Venn diagram showing the number of specifically altered genes in liver tissue by microarray. A) Genes that are up-regulated relative to controls with cutoff criteria of logFC ≥ 1 and P < 0.05. B) Down-regulated genes with cutoff criteria of logFC ≤ −1 and P < 0.05 applied. C) Relative levels of mRNA for Asns, Apcs, and Gadd 45b as determined by quantitative real-time RT-PCR. ns, not significant. *P < 0.05, **P < 0.01, ***P < 0.001; Tukey’s multiple comparison test.

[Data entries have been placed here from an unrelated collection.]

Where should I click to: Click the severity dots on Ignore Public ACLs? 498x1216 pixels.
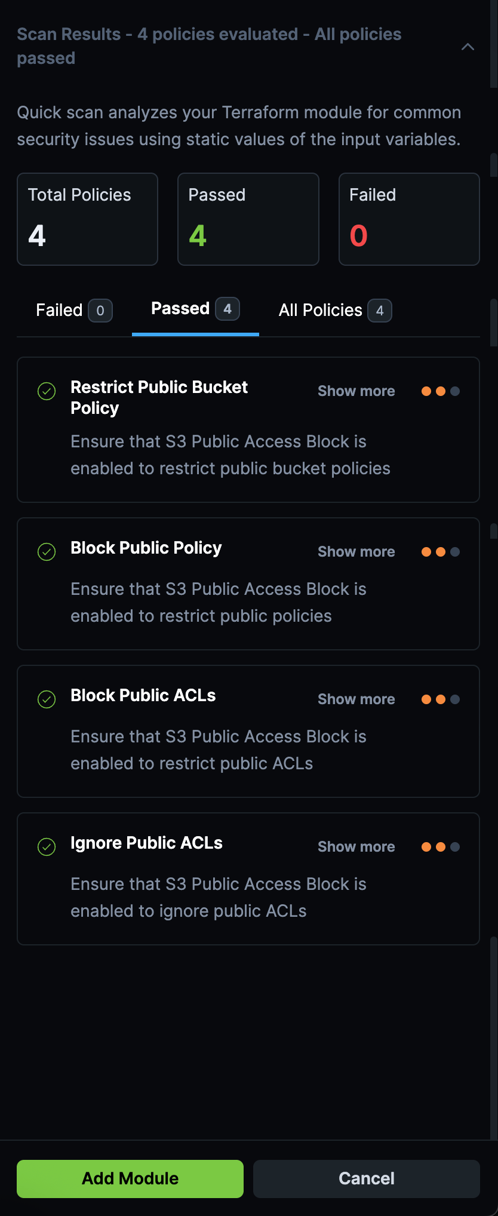439,846
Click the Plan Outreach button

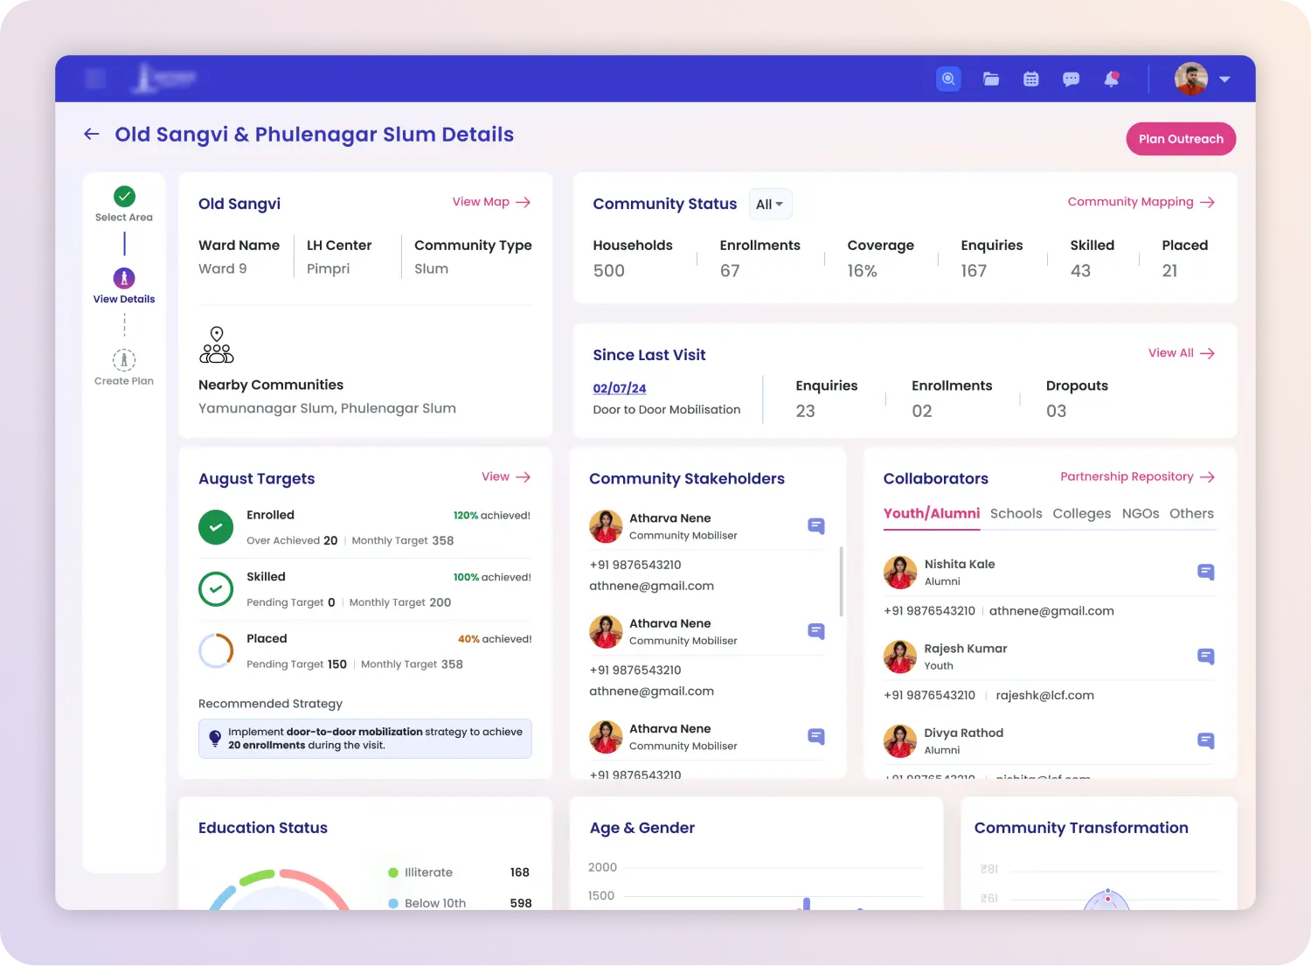(1180, 139)
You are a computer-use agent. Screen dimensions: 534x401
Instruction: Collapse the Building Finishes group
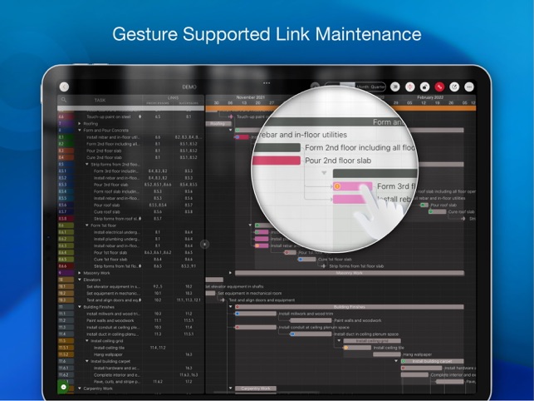coord(80,306)
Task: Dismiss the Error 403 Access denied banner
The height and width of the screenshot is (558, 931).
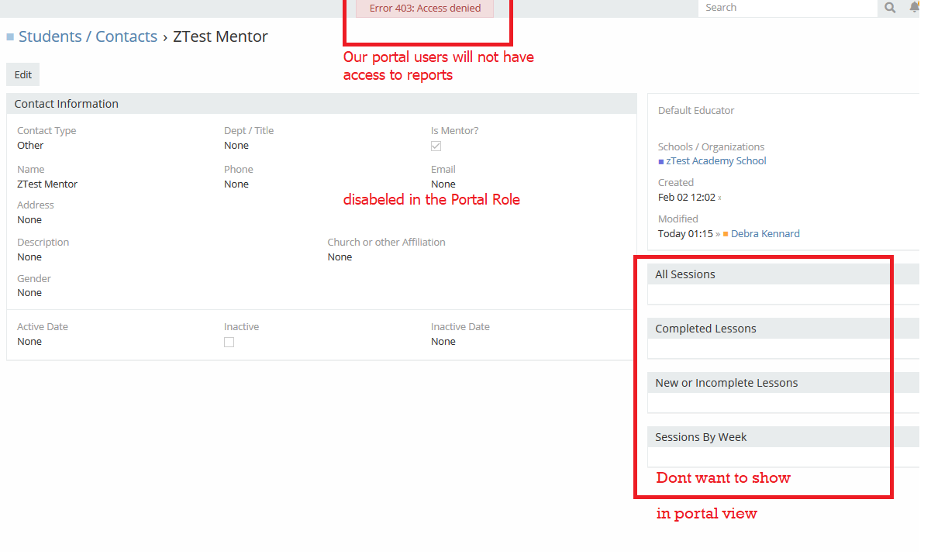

The resulting up-regulated and down-regulated gene sets were analyzed for enrichment of particular functional pathways (Supplemental Tables 1–4). This analysis revealed that some pathways are either up- or down-regulated in both models, while others are uniquely affected. The MAPK signaling pathway, PPAR signaling pathway, and the adipocytokine signaling pathway were down-regulated in both Tg-I278T Cbs−/− and Tg-hCBS Cbs−/−, while the cytokine-cytokine receptor and focal adhesion pathways were up-regulated in both models. Nineteen pathways were uniquely up- or down-regulated in Tg-I278T Cbs−/− compared to only 12 for Tg-hCBS Cbs−/− animals. Interestingly, three pathways were differentially regulated in the two models. For example, the androgen and estrogen metabolic pathway was down-regulated in Tg-I278T Cbs−/− but was up-regulated Tg-hCBS Cbs−/−, while the fructose and mannose metabolic pathway had the reverse behavior. These liver microarray results indicate that severe and extreme hyperhomocysteinemia affects the gene expression profiles in a differential manner.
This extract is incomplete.